Extracted text:
In this paper, we propose to use the Prüfer sequence of the Abstract Syntax Tree (AST) of a computer program to design a sequential representation scheme that preserves the structural information in an AST. Our representation makes it possible to develop deep-learning models in which signals carried by lexical tokens in the training examples can be exploited automatically and selectively based on their syntactic role and importance. Unlike other recently-proposed approaches, our representation is concise and lossless due to the fact that an AST can be uniquely reconstructed from its Prüfer sequence. Empirical studies on real-world benchmark datasets, using a sequence-to-sequence learning model we designed for code summarization, showed that our Prufer-sequence-based representation is indeed highly effective and efficient, and our model outperforms significantly all the recently-proposed deep-learning models used as the baselines in the experiments.
The application of deep learning models in representation learning for computer programs has attracted much recent attention and is widely used for many tasks in computer program comprehension such as automated code summarization (a7; a8; a9), code generation (a10), and code retrieval (a11).

Recorded data:
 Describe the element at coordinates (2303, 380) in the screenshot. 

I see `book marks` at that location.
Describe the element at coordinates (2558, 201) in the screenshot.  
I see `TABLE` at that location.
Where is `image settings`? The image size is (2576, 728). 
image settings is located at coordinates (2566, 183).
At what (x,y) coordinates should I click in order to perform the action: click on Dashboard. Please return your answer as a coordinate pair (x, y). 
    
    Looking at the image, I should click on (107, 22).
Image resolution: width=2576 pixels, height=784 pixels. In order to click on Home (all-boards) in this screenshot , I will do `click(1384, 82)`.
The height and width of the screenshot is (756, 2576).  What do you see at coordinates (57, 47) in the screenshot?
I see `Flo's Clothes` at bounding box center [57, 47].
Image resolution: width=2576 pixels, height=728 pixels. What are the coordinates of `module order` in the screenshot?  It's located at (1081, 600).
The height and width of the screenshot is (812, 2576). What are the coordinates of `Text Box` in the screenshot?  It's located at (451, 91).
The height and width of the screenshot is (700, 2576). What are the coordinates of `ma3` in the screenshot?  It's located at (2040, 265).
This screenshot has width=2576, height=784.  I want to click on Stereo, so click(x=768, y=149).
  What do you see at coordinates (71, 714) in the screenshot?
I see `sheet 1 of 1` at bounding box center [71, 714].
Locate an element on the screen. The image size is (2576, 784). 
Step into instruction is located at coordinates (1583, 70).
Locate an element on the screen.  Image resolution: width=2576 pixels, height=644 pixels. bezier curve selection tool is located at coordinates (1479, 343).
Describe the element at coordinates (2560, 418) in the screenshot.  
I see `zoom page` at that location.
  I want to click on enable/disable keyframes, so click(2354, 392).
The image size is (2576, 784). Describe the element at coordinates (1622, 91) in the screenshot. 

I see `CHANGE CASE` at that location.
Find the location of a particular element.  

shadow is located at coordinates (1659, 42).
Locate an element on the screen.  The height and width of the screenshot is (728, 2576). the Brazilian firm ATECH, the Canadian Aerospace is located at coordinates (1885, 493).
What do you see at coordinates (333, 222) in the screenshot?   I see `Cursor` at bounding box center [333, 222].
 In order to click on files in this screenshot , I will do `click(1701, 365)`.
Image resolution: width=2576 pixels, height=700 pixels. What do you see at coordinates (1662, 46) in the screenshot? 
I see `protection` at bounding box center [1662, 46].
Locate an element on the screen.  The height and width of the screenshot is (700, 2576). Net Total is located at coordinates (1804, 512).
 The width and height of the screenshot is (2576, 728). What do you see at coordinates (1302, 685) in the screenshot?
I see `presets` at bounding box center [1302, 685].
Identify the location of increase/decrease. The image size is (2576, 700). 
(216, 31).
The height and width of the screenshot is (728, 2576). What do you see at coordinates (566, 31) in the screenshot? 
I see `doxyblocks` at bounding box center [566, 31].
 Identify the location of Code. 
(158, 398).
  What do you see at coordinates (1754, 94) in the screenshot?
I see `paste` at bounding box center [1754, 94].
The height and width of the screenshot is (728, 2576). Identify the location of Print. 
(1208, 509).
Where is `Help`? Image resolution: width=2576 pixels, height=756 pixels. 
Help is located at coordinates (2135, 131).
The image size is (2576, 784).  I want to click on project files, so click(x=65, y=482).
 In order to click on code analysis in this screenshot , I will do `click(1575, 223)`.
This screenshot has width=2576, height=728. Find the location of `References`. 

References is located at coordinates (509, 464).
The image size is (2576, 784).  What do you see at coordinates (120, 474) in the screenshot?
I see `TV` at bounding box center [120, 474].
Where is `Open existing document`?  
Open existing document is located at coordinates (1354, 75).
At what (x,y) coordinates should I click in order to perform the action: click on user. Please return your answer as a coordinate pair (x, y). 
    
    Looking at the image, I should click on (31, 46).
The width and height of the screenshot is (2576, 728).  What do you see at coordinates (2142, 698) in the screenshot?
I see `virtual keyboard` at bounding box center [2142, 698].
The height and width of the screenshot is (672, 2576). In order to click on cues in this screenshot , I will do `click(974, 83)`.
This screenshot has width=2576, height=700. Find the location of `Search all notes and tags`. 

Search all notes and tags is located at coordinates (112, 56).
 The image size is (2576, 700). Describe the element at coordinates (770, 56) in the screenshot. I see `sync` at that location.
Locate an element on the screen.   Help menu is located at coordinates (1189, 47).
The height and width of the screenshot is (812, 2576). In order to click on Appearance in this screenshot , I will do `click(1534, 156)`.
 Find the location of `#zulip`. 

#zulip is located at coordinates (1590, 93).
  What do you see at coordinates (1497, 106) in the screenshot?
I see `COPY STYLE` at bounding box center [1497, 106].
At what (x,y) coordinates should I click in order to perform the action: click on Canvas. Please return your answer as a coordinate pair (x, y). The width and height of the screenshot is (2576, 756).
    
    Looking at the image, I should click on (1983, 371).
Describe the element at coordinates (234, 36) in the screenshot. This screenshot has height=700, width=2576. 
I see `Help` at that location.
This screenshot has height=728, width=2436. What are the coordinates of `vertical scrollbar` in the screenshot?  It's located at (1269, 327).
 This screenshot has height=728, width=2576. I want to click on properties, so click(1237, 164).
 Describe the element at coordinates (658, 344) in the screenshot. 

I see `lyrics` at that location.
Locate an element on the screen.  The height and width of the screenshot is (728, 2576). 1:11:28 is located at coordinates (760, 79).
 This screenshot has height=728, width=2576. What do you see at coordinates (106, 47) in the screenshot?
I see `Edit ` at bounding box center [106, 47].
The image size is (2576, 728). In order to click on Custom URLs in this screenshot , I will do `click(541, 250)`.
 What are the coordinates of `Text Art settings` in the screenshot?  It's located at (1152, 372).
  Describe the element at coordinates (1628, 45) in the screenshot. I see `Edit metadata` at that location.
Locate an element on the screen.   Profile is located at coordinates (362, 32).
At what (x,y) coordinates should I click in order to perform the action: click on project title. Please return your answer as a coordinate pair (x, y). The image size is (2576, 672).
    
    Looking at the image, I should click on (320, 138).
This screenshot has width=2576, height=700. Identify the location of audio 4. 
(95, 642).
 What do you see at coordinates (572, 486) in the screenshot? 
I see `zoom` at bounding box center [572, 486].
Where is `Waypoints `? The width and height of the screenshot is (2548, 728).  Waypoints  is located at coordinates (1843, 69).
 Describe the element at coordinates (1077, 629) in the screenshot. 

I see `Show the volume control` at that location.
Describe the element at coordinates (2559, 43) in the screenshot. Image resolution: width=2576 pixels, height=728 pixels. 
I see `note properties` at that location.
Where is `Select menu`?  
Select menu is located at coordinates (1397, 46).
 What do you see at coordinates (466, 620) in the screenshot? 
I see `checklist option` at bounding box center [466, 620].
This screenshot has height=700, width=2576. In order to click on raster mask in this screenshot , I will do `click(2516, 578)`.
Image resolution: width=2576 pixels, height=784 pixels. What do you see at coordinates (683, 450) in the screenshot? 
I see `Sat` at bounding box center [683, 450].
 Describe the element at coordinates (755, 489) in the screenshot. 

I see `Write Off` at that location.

To be done: Update the text on Prüfer-sequence program representations from "The application of" up to and including "code retrieval (a11)." so that "code retrieval" becomes "code search", and give that stretch in full.

Final result:
The application of deep learning models in representation learning for computer programs has attracted much recent attention and is widely used for many tasks in computer program comprehension such as automated code summarization (a7; a8; a9), code generation (a10), and code search (a11).